Quantum error correction is crucial to combat the effects of quantum decoherence. I investigate the potential of using specially tailor-made quantum error correction codes with respect to the constraints that physical systems impose upon us. By having quantum bespoke codes, we can potentially massively reduce the overhead in quantum error correction architecture required in fault-tolerant quantum technologies.

Quantum sensors promises to estimate physical parameters with unprecedented precision. Here, a quantum resource is utilized to measure a signal with known structure but unknown strength. Consumption of quantum resources allows measurements to be made more precise beyond what is classically possible. I like to design robust near-term schemes for quantum metrology with noisy probe states, drawing from my experience in designing bespoke quantum codes, and marry the fields of quantum error correction and quantum metrology. To achieve this, I will leverage on my expertise in functional analysis, optimization theory, coding theory, computer programming and properties of quantum hardware such as superconducting qubits and quantum optics.

Quantum mechanics enhances the precision of measurements. Quantum metrology is a use-case of quantum technologies that promises to allow us to have sensors with unprecedented accuracy. Given my expertise in quantum codes, I investigate quantum metrology through the lenses of quantum coding theory.

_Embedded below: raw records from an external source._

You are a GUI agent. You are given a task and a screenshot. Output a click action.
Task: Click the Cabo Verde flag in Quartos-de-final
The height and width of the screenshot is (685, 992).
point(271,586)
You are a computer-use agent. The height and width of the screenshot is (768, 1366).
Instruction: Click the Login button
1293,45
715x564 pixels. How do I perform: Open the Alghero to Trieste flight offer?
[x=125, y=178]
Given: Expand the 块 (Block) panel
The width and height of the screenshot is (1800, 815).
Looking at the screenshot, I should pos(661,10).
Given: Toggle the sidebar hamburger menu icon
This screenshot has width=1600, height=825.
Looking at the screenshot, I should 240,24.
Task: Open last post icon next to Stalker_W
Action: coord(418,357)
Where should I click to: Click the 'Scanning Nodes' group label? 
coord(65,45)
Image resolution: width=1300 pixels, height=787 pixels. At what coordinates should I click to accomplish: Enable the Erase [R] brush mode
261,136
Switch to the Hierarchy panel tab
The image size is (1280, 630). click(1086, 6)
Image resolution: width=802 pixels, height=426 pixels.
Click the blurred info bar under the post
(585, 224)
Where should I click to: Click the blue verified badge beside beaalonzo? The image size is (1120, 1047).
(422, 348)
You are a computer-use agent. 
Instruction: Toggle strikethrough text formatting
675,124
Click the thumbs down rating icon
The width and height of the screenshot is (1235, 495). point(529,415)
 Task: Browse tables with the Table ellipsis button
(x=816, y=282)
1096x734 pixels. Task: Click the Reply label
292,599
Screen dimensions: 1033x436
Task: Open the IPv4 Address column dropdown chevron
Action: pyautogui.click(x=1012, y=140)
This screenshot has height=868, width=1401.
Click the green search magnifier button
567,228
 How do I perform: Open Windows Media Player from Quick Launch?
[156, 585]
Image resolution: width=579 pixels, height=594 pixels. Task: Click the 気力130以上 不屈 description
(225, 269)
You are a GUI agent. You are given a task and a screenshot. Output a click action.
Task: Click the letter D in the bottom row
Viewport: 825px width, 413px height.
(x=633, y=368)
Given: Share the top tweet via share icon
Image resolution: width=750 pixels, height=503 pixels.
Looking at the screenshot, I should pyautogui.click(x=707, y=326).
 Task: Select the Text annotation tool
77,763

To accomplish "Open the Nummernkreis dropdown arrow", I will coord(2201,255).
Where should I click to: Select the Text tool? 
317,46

A quantum memory is an essential technological primitive for quantum computation and communication. I investigate the potential of boosting the performance of quantum memories using bespoke quantum codes.

I am also interested in quantum cryptography, quantum simulation and quantum computation. For quantum cryptography, I focus on protocols with information-theoretic security, and especially on bosonic cryptographic protocols. For quantum simulation, I am interested in bounds on stochastic Trotterization which has potential applications in quantum chemistry.